Today Ken built a ramp for loading and unloading livestock into our car.
One of the advantages of raising small breeds of livestock: When we transport our sheep or pigs, we almost always haul them in the back of our Subaru Outback. We spread a tarp out, then cover it with a layer of hay bedding. It doesn't matter if it's cold and rainy out or 106 degrees; inside the car, the animals get the same comfortable temperature as the human passengers.
With the sheep, we usually just grab them and boost them in, but that's easier said than done with pigs. And also, it's not always easy for the animals to hop OUT of the car at the end of the ride. So we decided that we needed to build a ramp to make loading and unloading easier for all of us.

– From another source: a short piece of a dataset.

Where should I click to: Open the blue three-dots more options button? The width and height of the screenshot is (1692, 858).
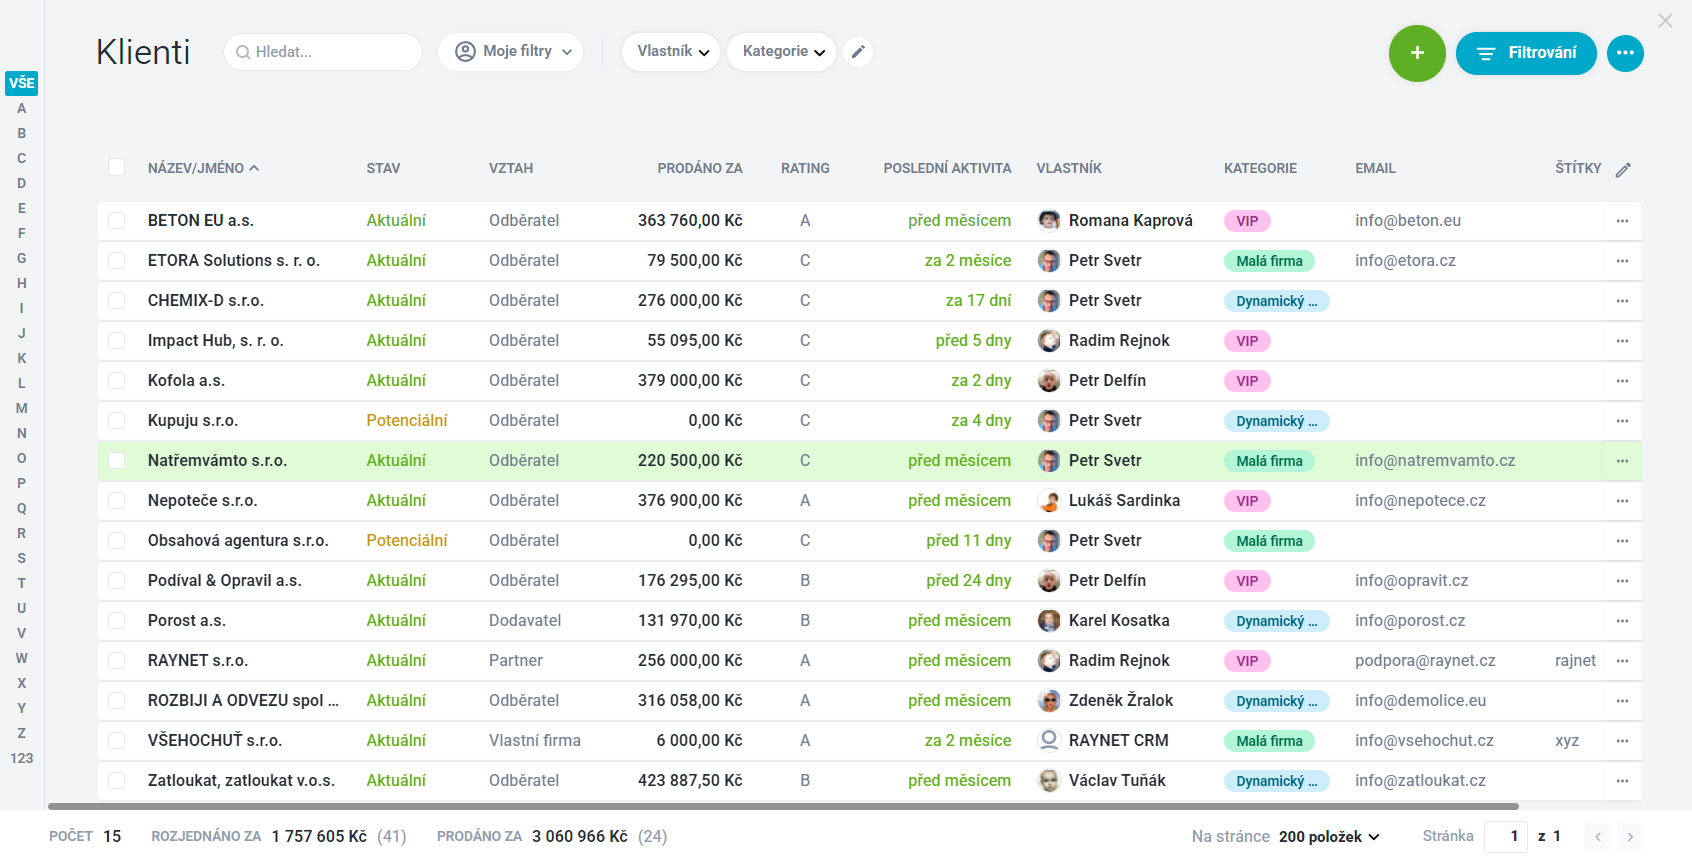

First, Ken made the basic framework out of 2x4s that I salvaged from a section of old broken down fence.
The bottom end is cut at a slope so it can rest flat on the ground. The top end is notched to fit onto the car's bumper.
After attaching the fiberboard platform to the framework, Ken tests the ramp for strength.
If you want livestock to use a ramp willingly without getting scared, you have to give them good traction so they don't slip. Three rubber doormats should do the trick!
Ken fastens the doormats down with slats, which also provide more traction to prevent little hooves from slipping.
A very important design feature: When the finished ramp is in place, it rests so that the back of the car can be opened and closed freely without interference.
A bucket of grain attracts many volunteers to test out the new ramp.
Sheep approved, the new ramp is a success!
While en route, the ramp can be tied securely to the car's roof rack, so that it's available to unload the animals at the other end of the journey.